Thursday, September 11, 2008

Beneath the Surface

Dr. Fiancé and I had our third visit to the couple's counselor yesterday. Our homework for the next few weeks while she’s on vacation (damn her!) is to listen to “the heart” of what each other is saying, not the particulars. She pointed out that the doctor and I get caught up parsing each others’ speech, exhausting ourselves and each other in the process. ("But you said you hate coconut!" "No, I said, I don't usually like coconut. There's a difference. Plus, we're in Hawaii, so..." "So what, exactly?")

The counselor is not wrong, but for a child of a lawyer and an editor (Dr. Fiancé) and of an English professor and a librarian (me), the assignment is... challenging. I. Am. A. Writer. One wrong word ruins a poem! And twice (twice!) professors praised my “ear for dialogue.” I've worked as a, editor, a proofreader, and a fact-checker. To me, the entire world can fit in the space between “You never take out the trash” and “I wish you’d take out the trash more often.” Not that the doctor and I have fought about taking out the trash (yet!), but you get the idea.

Nobody told me that listening closely could be a liability. Well, nobody until my deported boyfriend (a.k.a. “Canada Boy” until a weekend excursion to Whistler from which the U.S. border patrol would not let him return) suggested it. He’d say something like, “No, I don’t have any drugs hidden in my belongings that you’re packing up and bringing across the border to me,” and I’d say, “What about this baggie of weed in my hand?” and he’d say, “Well, yeah,” and I’d say, “You said there weren’t any drugs,” and he’d say, “Why are you being so picky?” and I’d say, “I’m a close listener,” and he’d say, “Well, listen more loosely.”

In the shower this morning, Dr.
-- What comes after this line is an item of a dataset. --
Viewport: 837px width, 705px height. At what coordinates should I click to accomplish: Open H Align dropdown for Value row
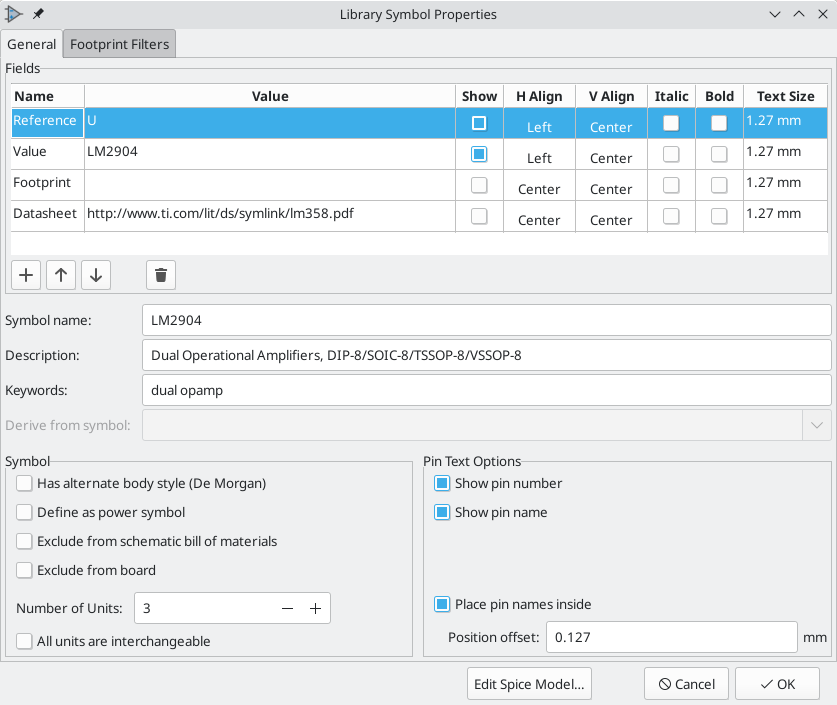click(x=539, y=158)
Fiancé tried to emotionally prepare me for having a bad last day at the magazine factory. “You have to go into it with a good attitude,” he said—a phrase he uses with annoying frequency. I’ve always thought he means I should be chipper and cheerful like June Cleaver or Carol Brady.

But this time, instead of getting mad, I took a deep breath and recited the alphabet in my head. “I know you’re an eternal optimist,” Dr. Fiancé said just as I reached “T-U-V” and he began to rinse the shampoo from my hair, “and you think they’ll give you the accolades you deserve—or at least buy you a drink—but it’s not going to happen, so you should just accept that now." Hardly something Ward or Mike would have told June or Carol.

Yes, it's true. By listening to the heart of what my future mate was saying I learned that by “have a good attitude" he meant—at least in this case—“be realistic, bordering on cynical.” And that is part of why I love him.